Flowers for the Dead
was her first real failure, which Irving swore meant only good things—it meant that it hadn’t been her fault. Laura wanted to tell him that of course it hadn’t been her fault; it had been his, for loaning her out like a moving truck, but she couldn’t say that to her husband, and anyway, it had been her idea in the first place. She nixed the horse picture—if Laura could have, she would have sent the cute little writer all the way back to Chicago—and Gardner Brothers quickly pulled together a couple of projects to make the audience forget they’d ever seen Laura Lamont try to speak with a Mexican accent.

By the summertime, Laura was a trapeze artist in love with an elephant trainer, and in the fall, she was an impressionable young woman who fell in love with a dashing widower, the film set on a private island off the coast of Maine, filmed entirely on the lot in Culver City. Gardner Brothers printed massive posters—twice as large as life—and put Laura’s face on the side of the building. It didn’t help her mood. The movies were quick jobs, shot on borrowed sets, with story lines that hung together with costumes and lighting. Laura memorized her lines and the words tumbled out, rote and wooden. There wasn’t enough time to sort out why the widower was a good match, or what made the elephant tick. The ground underneath her feet was soft, and she could feel it sinking. Despite what Irving told her, Laura knew that the public was fickle, and that one bad movie meant that people might not go to another.

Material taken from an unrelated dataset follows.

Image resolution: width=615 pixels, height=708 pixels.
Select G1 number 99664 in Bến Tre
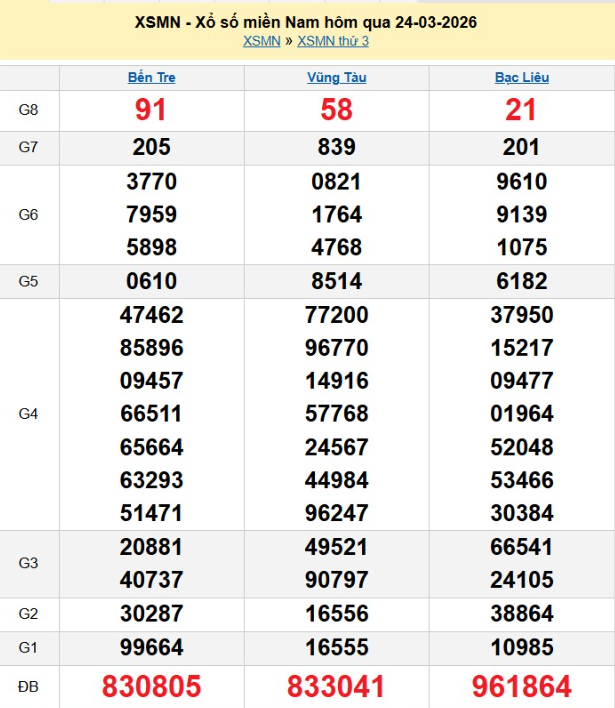pos(151,646)
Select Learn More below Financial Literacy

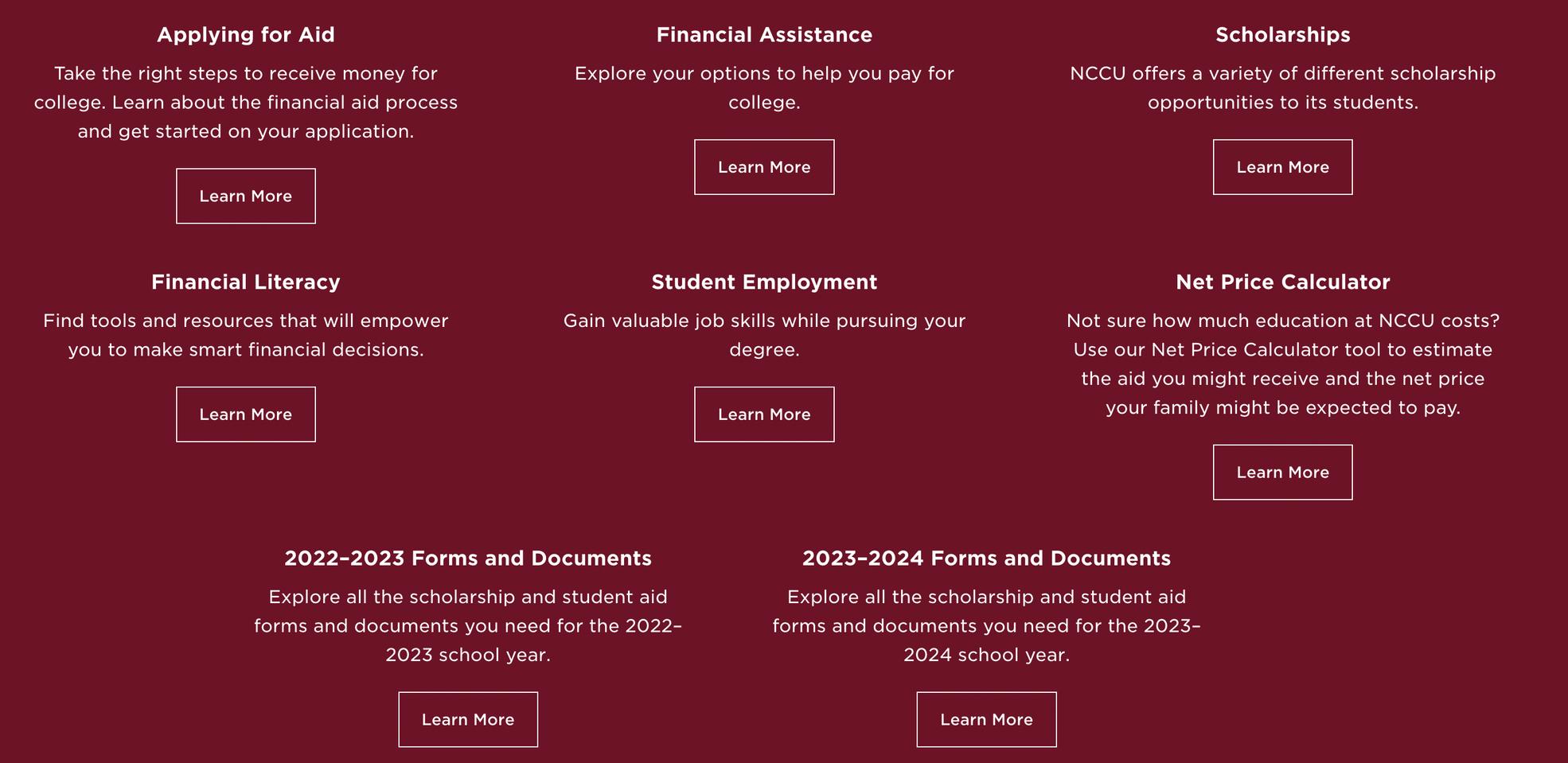[245, 415]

Since the dinner party, Laura could think only about all the meetings her husband had where her name was mentioned, or wasn’t mentioned. She didn’t know which was worse.

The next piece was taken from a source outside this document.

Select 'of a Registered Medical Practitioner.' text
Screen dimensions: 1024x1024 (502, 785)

Her headaches had gotten worse, and the house couldn’t be quiet
enough: Laura thought about going to visit her family for a few weeks, but Irving couldn’t be away that long, and she couldn’t take Junior on her own. In any case, she hadn’t been invited, and Laura felt sure that her mother would not have wanted her there. Harriet was a godsend and spanked the girls’ bottoms if they made too much noise—Laura wouldn’t have done it herself. When she was finished putting the girls to bed, Harriet would bring a tray of soup into the master bedroom and set it next to Laura on the bed. It was a Sunday, one of Harriet’s days off.

“Why aren’t you at home, Harriet?” Laura asked. She’d thrown a scarf over the single lit lamp, and the room glowed with faint red light. It was still too bright, and Laura squinted.

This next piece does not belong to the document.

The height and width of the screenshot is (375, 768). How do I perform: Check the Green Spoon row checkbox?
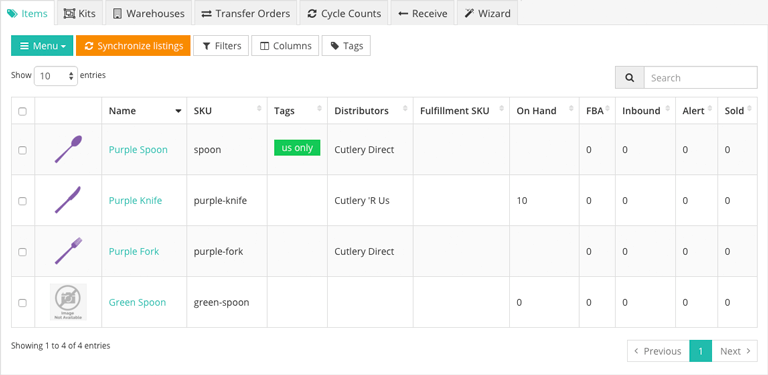pos(23,303)
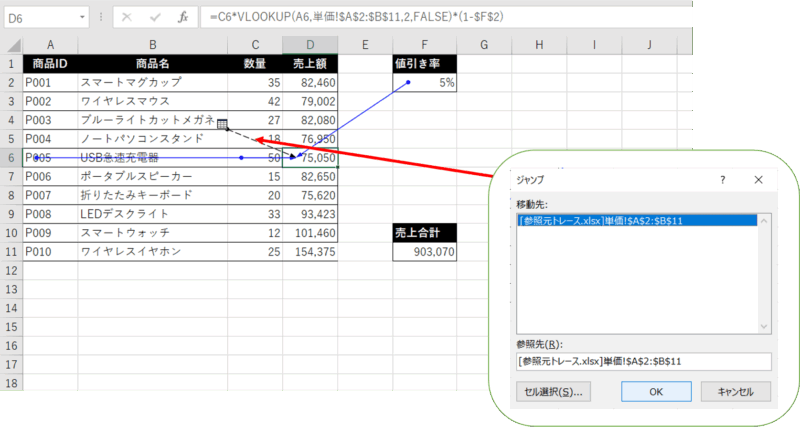Click the Select All corner triangle
The width and height of the screenshot is (800, 427).
(x=11, y=44)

Harriet sat down on the edge of the bed. Her hair was twisted into two fat French braids, each one thicker than all of Laura’s hair combined. Some of the people Laura knew had their maids and nurses wear uniforms, but Laura thought that was silly. She and Harriet were the same age, born only months apart. They could have been sisters. Laura missed her sisters. Her headaches brought everything back, both Hildy and the darkness in her wake.

“I wanted to make sure you were okay.” Harriet’s voice was low. She didn’t want to make the headache worse. The only black people Laura knew were Harriet and her sister, whom Harriet had brought over when Florence was a baby. She’d never even seen a black person in person until her father took her to Chicago when she was a teenager. Door County was as white as stone. When Harriet spoke to the children, as gentle and friendly with them as always, Laura’s mother’s face had hardened. It wasn’t her fault, Laura thought, that she’d never been anywhere else, though it did make Laura sad. Aside from Ginger, Harriet was Laura’s only real friend. She wouldn’t have said so aloud, for fear that Harriet would laugh, but Laura felt that it was the truth.

“I’m fine, really,” Laura said. She pushed some pillows behind her back to sit up straight.

“Better than that, Laura, better than that.” Harriet stayed until Laura ate all the soup and crackers on the tray. It was hard to say no to Harriet, and Laura liked being told what to do. Irving always said that if he couldn’t get Laura to agree to something (how ludicrous an idea! Did he not understand his wife, after so many years?), that Harriet would be his emissary. The two women sat in silence in the near-dark, the only sound the soft slurping of chicken soup.